Some 8,000 more people in northern Ontario say they are Indigenous

According to the latest numbers from the 2021 census, there are about 8,000 more people in northern Ontario who say they are Indigenous.

Those self-identifying as Indigenous is up, while the number of 'status Indians' is stable

Kids on a street lined with houses
The 2021 census shows the number of people in northeastern Ontario self-identifying as Indigenous increased by about 6,000 people since 2016. (Erik White/CBC )

According to the latest numbers from the 2021 census, there are about 8,000 more people in northern Ontario who say they are Indigenous.

In the northeast, it jumped from 61,076 in 2016 to 67,345 in 2021, with about 2,820 more people self-identifying as First Nations and 3,115 more telling census takers that they are Métis.

Much of that increase was in the City of Greater Sudbury, where 17,930 people reported to Statistics Canada they are Indigenous, up 2,970 from the previous census.

In northwestern Ontario, about 2,000 more say they are Indigenous, for a total of about 55,000.

However, the number of people who say that they are a registered or status First Nations person under the federal government's Indian Act remained stable over the last five years.

In northeastern Ontario, that figure went up slightly from 29,330 in 2016 to 30,025 in 2021.

Indigenous leaders say the census data is not very useful because Canadians self-report whether or not they are First Nations, Métis or Inuit.

"You know this whole idea about counting Indians: If you're going to count them, count them properly," said Jason Batise, the executive director of the Wabun Tribal Council, which covers the Brunswick House, Chapleau Ojibwe, Flying Post, Matachewan and Mattagami First Nations. 
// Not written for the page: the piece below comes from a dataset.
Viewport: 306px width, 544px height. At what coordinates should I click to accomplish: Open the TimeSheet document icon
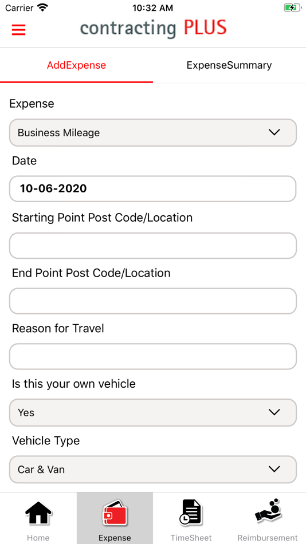191,513
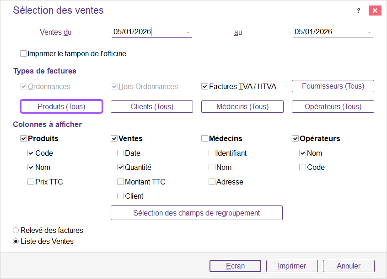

"Count First Nations people, stop counting this pan-aboriginal, anybody that puts up their hand and says they're Indigenous. There has to be a way that it's verified."

He says the tribal council has about 4,000 members and the status rolls have gotten a bit longer in recent years with court decisions doing away with Indian Act clauses that restricted status to women who married non-Indigenous men, among others. 

"Instead of having that adversarial system judge us both and make the rules for us... there's a better approach for First Nations and Canada to sit down together and say 'Ok, what are we going to do about this citizenship thing?'" Batise said.

A man speaks at a microphone wearing a beaded vest.
Mitch Case, a regional councillor for the Huron Superior Regional Metis community on the Provisional Council of the Metis Nation of Ontario, says their definition of 'Métis' is often different from the general public. (Olivia Stefanovich/CBC)

Batise says Wabun communities are "starting to push back" against some Métis groups claiming "nationhood" in their traditional territory, which they don't recognize. 

Mitch Case, a regional councillor for the Huron-Superior Regional Métis community based in Sault Ste. Marie, says there is a lot of misunderstanding about what is meant by Métis.

He says to be a citizen of the Métis Nation of Ontario, you have to prove an ancestral connection to one of seven traditional Métis communities in the province, most of which are in the north, or a tie with Métis in western Canada. 

Case says that's one of the reasons he can't put much "trust" in the census numbers, which show the Métis population in Sault Ste. Marie and North Bay dropped in the last five years.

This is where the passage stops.